The NOAA report indicates that around 160 billion cubic meters of gas is flared each year, roughly a quarter of the volume of natural gas that is used in the United States each year. And while countries such as Nigeria have been able to reduce the amount that is flared, countries such as Russia, Kazakhstan and Iraq have increased the volumes flared. (It also explains how the images above were generated). The region of Russia with the most gas flaring is that around the Khanty-Mansiysk region, which accounts for roughly half the Russian total. In 2007 a conference on the subject heard that Russia was flaring around 50 bcm per yer, with Khanty-Mansiysk contributing 24 bcm of this total. (The gas is flared because this is currently where about half of Russia’s oil production is coming from). At that time the goal was set that, by the end of this year, (2011) some 95% of this natural gas should be utilized. There have been a variety of ways suggested to reach that goal. Again, putting the volumes in context, Russia commercially produced some 600 bcm of natural gas in 2006, as well as some 10 million barrels of oil a day.

Flaring around the Khanty-Manysiyski region south and east of Yamal. (World Bank)

At present Russia has reached a new peak in crude oil production of some 10.34 mbd for October, while Saudi production is estimated to have risen to 9.8 mbd. Russia is thus the current largest oil producer, and so it is time to look at where (other than just the region shown above) the oil is coming from, and what the prospects for the future hold for the longer term production, and export of energy from that country.
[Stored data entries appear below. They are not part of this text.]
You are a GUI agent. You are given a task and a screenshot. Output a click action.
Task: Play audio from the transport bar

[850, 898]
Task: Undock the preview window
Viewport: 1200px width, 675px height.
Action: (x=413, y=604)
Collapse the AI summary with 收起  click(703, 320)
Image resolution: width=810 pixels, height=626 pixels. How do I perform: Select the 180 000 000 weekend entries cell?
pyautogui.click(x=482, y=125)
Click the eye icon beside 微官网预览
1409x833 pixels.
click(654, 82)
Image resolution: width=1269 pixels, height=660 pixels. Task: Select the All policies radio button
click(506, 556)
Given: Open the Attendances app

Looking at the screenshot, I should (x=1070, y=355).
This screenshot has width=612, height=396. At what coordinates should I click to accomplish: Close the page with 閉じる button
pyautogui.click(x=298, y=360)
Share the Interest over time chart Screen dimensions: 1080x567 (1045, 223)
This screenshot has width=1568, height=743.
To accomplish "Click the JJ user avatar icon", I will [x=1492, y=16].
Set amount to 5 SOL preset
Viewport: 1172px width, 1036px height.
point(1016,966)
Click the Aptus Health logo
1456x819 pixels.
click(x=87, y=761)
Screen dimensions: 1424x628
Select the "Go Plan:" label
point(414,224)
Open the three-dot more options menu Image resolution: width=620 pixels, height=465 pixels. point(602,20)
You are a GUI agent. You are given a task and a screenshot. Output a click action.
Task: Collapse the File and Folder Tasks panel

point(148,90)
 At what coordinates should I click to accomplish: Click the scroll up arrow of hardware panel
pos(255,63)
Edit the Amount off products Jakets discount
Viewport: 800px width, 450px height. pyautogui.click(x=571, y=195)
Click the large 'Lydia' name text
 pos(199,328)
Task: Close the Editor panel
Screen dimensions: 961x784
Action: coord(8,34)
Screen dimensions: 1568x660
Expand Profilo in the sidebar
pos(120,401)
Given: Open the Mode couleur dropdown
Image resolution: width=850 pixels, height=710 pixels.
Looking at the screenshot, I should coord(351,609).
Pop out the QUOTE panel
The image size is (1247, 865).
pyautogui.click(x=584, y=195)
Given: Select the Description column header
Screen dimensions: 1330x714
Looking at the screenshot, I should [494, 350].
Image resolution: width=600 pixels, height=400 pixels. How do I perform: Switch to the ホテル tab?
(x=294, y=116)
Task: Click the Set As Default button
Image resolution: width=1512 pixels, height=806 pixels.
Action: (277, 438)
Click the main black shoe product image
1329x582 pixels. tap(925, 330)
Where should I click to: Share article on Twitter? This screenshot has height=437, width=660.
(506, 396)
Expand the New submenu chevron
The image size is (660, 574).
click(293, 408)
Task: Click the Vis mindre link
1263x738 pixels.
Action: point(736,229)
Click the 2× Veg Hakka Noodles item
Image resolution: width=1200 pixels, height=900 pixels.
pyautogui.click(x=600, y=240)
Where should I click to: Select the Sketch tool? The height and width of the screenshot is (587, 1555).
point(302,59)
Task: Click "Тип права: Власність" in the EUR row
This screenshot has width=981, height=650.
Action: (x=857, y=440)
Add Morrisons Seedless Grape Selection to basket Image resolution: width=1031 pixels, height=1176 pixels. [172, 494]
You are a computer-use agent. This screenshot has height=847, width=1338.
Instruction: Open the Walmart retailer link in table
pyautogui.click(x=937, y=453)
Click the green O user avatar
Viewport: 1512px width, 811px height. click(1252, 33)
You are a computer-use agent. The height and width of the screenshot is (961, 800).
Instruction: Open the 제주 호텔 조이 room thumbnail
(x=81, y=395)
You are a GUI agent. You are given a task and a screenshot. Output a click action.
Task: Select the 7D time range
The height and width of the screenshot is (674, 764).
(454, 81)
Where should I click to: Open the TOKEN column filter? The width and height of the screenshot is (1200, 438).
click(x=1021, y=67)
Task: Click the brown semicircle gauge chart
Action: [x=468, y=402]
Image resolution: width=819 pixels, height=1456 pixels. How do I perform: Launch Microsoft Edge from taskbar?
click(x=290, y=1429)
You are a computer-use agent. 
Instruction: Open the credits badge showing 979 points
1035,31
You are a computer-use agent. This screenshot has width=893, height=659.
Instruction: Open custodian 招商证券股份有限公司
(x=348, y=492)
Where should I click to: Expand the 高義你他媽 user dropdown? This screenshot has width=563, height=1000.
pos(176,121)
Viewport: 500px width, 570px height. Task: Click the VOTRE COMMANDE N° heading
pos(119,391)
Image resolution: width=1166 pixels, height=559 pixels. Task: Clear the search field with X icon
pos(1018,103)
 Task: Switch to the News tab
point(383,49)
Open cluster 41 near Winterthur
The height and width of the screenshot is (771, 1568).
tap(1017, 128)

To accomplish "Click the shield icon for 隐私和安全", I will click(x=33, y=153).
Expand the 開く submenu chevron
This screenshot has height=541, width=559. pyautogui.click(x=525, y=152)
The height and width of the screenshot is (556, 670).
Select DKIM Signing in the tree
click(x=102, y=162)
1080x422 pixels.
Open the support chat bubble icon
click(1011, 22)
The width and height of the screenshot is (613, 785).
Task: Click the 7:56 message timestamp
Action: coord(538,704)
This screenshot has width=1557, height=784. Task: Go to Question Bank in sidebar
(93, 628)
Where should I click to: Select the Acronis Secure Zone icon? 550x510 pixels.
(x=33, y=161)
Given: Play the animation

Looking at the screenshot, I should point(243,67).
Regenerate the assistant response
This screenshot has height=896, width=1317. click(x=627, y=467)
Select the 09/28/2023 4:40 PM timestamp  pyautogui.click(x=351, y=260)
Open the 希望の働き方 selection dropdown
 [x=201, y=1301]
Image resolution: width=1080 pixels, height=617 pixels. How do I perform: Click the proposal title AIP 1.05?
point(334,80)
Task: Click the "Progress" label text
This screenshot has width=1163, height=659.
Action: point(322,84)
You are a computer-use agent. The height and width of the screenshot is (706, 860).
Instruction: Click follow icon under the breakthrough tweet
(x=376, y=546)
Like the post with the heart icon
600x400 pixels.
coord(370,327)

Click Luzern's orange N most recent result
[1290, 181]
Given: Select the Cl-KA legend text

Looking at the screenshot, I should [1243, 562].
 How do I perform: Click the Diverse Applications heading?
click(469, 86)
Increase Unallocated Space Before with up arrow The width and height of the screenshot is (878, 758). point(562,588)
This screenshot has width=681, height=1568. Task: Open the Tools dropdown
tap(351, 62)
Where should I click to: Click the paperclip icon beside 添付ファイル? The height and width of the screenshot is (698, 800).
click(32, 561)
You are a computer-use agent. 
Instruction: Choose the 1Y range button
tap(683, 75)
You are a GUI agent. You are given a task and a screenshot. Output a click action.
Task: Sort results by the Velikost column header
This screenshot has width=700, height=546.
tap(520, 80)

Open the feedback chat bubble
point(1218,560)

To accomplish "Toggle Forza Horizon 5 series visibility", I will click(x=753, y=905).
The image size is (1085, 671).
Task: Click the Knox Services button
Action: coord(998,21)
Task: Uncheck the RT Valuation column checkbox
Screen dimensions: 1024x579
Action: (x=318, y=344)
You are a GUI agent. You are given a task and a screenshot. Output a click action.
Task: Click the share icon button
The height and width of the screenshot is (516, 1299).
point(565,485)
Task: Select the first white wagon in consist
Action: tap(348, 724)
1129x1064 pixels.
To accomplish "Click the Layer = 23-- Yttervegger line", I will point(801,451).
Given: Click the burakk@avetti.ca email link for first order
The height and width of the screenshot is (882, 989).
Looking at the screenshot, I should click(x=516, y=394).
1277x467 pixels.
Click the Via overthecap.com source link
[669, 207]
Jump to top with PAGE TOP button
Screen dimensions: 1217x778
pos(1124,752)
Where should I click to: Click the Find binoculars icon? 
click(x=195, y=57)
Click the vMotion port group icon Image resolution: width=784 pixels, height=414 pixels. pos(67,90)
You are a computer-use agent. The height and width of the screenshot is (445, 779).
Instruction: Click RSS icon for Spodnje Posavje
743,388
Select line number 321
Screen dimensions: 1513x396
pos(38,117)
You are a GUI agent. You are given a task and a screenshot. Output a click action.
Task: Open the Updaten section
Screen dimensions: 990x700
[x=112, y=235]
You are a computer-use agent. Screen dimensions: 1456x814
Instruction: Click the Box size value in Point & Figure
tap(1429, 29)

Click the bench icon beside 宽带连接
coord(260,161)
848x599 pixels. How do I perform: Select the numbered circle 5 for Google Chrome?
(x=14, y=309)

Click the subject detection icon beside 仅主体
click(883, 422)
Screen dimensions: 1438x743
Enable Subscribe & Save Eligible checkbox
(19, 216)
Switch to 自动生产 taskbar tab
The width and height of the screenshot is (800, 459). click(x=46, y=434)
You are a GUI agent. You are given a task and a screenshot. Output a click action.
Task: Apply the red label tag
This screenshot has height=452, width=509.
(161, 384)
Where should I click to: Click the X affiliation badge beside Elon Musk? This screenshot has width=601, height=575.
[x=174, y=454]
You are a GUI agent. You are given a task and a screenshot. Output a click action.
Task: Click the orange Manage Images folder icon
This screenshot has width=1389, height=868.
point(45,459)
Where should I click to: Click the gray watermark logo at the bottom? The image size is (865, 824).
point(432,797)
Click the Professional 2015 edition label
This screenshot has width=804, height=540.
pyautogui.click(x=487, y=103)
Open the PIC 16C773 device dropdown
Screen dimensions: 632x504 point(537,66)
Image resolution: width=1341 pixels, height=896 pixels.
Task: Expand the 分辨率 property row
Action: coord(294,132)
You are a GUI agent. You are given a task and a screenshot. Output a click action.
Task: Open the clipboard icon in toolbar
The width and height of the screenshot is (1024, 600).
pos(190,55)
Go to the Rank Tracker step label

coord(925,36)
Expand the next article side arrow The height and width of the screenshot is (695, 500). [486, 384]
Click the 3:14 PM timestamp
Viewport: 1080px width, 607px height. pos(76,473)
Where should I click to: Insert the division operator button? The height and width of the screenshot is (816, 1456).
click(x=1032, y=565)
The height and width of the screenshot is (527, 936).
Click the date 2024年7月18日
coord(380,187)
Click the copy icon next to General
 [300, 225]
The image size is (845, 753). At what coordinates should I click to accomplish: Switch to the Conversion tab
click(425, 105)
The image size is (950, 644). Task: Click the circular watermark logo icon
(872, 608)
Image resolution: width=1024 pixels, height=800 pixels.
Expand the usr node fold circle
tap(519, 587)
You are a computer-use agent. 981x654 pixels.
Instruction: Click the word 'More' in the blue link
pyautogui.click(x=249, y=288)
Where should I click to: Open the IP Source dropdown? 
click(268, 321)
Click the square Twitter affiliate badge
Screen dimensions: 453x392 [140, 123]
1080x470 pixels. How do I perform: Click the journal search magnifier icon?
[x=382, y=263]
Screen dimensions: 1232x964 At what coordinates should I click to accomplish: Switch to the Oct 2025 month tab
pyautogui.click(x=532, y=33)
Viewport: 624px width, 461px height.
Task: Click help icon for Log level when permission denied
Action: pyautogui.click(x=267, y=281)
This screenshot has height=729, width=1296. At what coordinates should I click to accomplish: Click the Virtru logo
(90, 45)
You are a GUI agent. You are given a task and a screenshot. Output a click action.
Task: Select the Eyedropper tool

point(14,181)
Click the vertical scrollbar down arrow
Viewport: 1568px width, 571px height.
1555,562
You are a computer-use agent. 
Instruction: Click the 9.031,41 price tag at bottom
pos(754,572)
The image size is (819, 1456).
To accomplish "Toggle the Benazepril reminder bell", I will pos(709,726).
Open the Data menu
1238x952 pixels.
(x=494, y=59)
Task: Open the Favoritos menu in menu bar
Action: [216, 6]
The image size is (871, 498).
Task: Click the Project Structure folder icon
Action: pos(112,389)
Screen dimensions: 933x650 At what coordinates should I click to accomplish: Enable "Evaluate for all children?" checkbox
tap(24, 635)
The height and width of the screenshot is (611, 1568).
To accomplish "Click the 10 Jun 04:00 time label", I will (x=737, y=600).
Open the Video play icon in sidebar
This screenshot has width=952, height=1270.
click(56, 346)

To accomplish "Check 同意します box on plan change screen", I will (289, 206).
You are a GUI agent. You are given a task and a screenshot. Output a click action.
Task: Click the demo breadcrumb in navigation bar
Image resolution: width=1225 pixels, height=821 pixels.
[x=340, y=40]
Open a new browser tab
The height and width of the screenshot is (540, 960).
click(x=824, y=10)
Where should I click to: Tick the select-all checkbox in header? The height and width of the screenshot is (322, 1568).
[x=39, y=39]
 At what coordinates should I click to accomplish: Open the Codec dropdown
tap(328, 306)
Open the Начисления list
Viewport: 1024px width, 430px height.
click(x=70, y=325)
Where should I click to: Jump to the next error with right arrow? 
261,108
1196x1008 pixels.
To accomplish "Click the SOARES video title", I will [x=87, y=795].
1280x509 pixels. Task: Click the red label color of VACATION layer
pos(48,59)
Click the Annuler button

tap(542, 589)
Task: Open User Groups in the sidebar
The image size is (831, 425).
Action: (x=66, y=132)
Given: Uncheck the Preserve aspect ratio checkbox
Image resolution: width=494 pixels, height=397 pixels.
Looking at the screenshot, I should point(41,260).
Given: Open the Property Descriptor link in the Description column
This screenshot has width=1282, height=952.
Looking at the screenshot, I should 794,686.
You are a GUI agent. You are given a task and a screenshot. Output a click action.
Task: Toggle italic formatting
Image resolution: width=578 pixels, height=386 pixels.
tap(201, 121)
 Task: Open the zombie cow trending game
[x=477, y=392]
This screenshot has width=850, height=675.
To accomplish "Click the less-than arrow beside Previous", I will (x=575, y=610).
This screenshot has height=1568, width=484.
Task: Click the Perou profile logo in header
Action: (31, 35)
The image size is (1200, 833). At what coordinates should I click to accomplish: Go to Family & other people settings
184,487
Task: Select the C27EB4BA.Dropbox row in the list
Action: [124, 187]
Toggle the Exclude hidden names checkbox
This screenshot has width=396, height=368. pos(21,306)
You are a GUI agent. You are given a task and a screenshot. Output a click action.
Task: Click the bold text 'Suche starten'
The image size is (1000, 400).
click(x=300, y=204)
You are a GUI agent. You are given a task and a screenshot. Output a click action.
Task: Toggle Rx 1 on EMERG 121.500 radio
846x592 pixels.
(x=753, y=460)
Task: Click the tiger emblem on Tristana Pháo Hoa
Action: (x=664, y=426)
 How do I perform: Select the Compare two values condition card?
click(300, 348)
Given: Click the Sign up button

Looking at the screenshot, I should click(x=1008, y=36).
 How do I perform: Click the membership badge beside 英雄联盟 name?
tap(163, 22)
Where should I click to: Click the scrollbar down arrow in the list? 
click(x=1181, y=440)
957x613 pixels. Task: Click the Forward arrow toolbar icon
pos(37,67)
The natural gas production picture is not quite that rosy, even with the reduction in gas flaring that has been undertaken. Gazprom is reported to have reduced supply as prices in Europe have risen towards $15 per kcf (thousand cubic feet), almost four times that of gas in the United States. Russia as a whole produced some 1.8 bcm/day (63 bcf) of which Gazprom produced 1.35 bcm, both figures down from the same time last year. At the same time domestic consumption of natural gas has risen by some 1.3 bcf/day. Russia supplies about a quarter of European demand, and as production falls off in some of the fields of Western Europe that portion may increase. However the global supply of natural gas is still quite healthy with countries seeking to find domestic sources from the gas shales that might lower their import needs. Thus the power that Gazprom was able to wield just a couple of years ago has now been somewhat reduced.

All of these factors strengthen the conclusion that this series should now move to look at some of the fields in Russia, and given that Dr Yergin has proved to be a better historian than prophet, that probably means that I should go away and re-read The Prize, before it starts. (Though The Quest is an easier read). After all, one wonders how many of us, a week ago, could have found Khanty-Manysiyski on a map?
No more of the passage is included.